The number of active mobile money agents has also risen from 20,722 in 2014 to 107,415, demonstrating the employment-creation value of financial inclusion. The number of ATMs also rose from 923 in 2014 to 1,928 in 2016. Non-bank financial institutions, on the other hand, have improved only marginally from 60 in 2014 to 64 in 2016.

The matrix of institutional infrastructure underpinning the Ghanaian payments system aims to enhance ease and speed of transactions by business agents, government, banks, traders and other business entities.

The overall objectives, according to the Bank of Ghana, are to develop an integrated electronic payment infrastructure that will enhance interoperability of payment and securities infrastructures while containing risks in payment, clearing and settlement systems while deepening financial intermediation and enhancing overall efficiencies in the financial system.

In 2008, the Bank of Ghana, BoG, issued branchless banking regulations and guidelines to enable commercial banks leverage digital technologies in the financial inclusion space. But those guidelines limited the role played by mobile network operators, MNOs. Subsequently, Ghana signed the Maya Declaration in 2012 while joining the Better Than Cash Alliance, BTCA, in 2014.

By so doing, the authorities were demonstrating a firm commitment to digital financial inclusion.
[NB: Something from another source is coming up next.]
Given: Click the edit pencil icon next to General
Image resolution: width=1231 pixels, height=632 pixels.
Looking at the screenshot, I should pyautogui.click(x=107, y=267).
To help manage the growing digital financial services sector, which grew from an estimated 150,000 active users in 2011 to more than 4 million in 2015, the central bank released new guidelines governing e-money issuers and the use of agents in financial services.

Ghana currently has 38 million mobile subscribers, which amounts to 130% telephony penetration.

There was much initial resistance by commercial banks to development of mobile banking by TELCOs. Within the central bank itself, with its known conservative bent, there was some resistance with regard to mobile banking. The BoG gradually overcame these barriers through legal creativity. The TELCOs were allowed to float independent companies in which they were major shareholders. These companies became legal entities independent of the TELCOS and able to do essentially banking business while not being commercial banks in the full sense of the word.

By year 2015, there were six main digital financial services providers across Ghana. These are: MTN, Tigo, Airtel, Vodafone, Fidelity Bank and e-Zwich. MTN, Tigo, Airtel and Vodafone are all mobile network operators offering mobile money services throughout the country. In addition to these financial services providers, there are more than 27 commercial banks, some 60 non-bank financial institutions, 138 rural and community banks, 503 licensed MFIs and hundreds of licensed individual susu collectors that have become active across the country.

Mobile money, a core element in financial inclusion, is clearly making progress in Ghana. It is used, in most instances, to pay utility bills, buy goods and services, make direct payments for loans and savings contributions, buy airtime and data bundles, send to/receive money from other mobile money users, and send money to and withdraw money from a bank.